▶ [ACTIVITY]:
The required output is the line with "Task: Click the scrollbar down arrow" through the final line of the entries, each one exactly as it stands.

▶ [EXTRACTED INFORMATION]:
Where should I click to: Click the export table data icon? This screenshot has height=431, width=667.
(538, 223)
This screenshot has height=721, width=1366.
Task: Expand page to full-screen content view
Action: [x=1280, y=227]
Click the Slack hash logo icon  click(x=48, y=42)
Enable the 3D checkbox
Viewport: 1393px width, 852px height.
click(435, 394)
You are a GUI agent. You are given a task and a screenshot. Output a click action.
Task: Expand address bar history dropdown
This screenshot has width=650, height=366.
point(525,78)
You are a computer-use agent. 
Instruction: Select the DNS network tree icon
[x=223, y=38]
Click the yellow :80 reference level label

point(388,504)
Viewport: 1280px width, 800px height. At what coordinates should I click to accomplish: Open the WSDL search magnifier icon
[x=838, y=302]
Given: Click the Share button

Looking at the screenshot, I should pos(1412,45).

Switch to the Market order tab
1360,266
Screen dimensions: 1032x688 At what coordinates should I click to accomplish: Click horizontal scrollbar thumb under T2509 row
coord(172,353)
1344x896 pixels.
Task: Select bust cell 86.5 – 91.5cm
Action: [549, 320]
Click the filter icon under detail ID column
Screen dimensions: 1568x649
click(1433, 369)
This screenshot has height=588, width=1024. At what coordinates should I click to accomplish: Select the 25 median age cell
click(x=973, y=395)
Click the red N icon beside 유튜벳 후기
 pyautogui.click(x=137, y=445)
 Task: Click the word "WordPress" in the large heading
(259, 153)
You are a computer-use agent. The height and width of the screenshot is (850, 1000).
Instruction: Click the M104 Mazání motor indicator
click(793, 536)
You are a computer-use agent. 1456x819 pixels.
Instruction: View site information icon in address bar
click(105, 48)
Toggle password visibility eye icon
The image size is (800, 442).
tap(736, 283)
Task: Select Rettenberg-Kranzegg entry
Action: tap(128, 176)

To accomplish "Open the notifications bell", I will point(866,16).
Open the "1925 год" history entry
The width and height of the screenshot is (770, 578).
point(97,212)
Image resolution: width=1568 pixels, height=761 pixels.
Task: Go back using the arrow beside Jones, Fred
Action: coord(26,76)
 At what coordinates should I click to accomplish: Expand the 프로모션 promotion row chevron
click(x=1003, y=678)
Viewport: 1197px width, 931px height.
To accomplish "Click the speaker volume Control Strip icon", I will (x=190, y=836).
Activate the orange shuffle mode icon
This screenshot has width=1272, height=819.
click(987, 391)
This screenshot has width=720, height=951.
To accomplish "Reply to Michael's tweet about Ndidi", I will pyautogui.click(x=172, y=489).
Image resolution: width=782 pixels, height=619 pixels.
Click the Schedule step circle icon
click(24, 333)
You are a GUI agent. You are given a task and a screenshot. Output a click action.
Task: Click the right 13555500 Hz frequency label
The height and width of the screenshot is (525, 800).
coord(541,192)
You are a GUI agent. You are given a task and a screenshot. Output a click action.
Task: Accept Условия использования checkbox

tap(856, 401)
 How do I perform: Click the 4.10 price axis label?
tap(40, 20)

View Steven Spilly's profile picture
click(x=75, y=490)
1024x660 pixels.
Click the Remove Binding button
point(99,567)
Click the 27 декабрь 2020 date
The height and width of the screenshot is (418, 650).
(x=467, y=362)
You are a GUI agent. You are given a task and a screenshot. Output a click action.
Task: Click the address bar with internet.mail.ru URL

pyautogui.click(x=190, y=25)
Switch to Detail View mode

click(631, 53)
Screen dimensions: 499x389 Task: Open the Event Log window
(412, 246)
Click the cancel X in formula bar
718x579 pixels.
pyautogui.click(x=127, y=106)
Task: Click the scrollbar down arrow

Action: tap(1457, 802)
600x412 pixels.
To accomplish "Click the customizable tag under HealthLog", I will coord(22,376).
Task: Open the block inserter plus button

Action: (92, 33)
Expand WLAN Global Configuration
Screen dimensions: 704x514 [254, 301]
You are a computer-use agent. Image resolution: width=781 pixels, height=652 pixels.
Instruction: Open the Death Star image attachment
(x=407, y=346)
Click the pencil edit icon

▶ [YOUR SOLUTION]:
Task: Click the scrollbar down arrow

Action: tap(1457, 802)
600x412 pixels.
To accomplish "Click the customizable tag under HealthLog", I will coord(22,376).
Task: Open the block inserter plus button

Action: (92, 33)
Expand WLAN Global Configuration
Screen dimensions: 704x514 [254, 301]
You are a computer-use agent. Image resolution: width=781 pixels, height=652 pixels.
Instruction: Open the Death Star image attachment
(x=407, y=346)
Click the pencil edit icon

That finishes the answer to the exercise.